Exercise brief> Copy the rows that run from the line holding "Task: Click the Boston Celtics team link" through the line holding "[1326, 747]", including both of those lines, exactly as they appear.

Extracted information>
□ □ □ □

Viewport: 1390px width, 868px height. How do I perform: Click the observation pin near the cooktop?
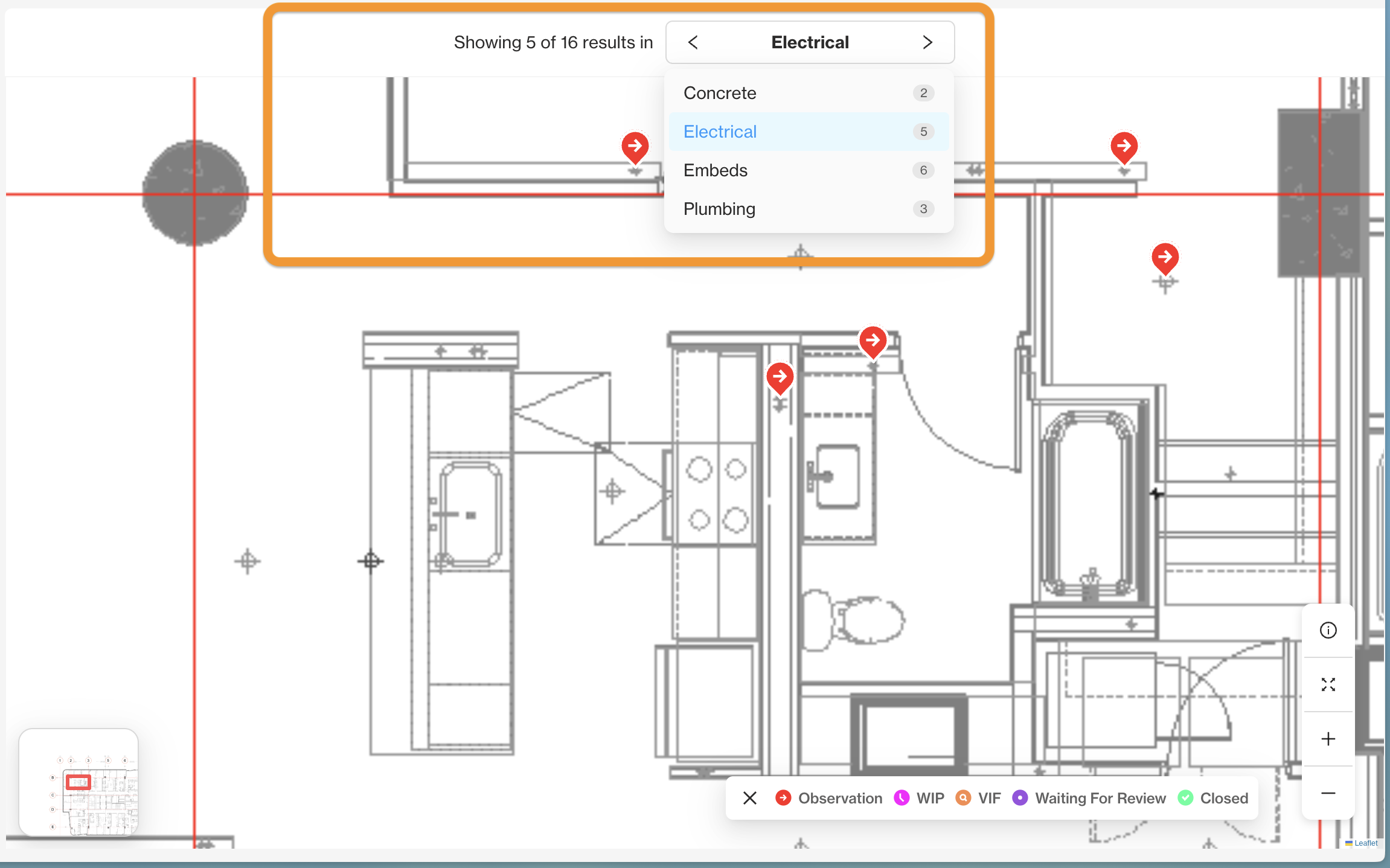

□ □ □ □

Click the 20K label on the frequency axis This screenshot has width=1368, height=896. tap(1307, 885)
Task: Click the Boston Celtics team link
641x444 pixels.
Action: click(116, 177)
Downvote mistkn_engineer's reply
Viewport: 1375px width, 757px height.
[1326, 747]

□ □ □ □

Response below>
Task: Click the Boston Celtics team link
641x444 pixels.
Action: click(116, 177)
Downvote mistkn_engineer's reply
Viewport: 1375px width, 757px height.
[1326, 747]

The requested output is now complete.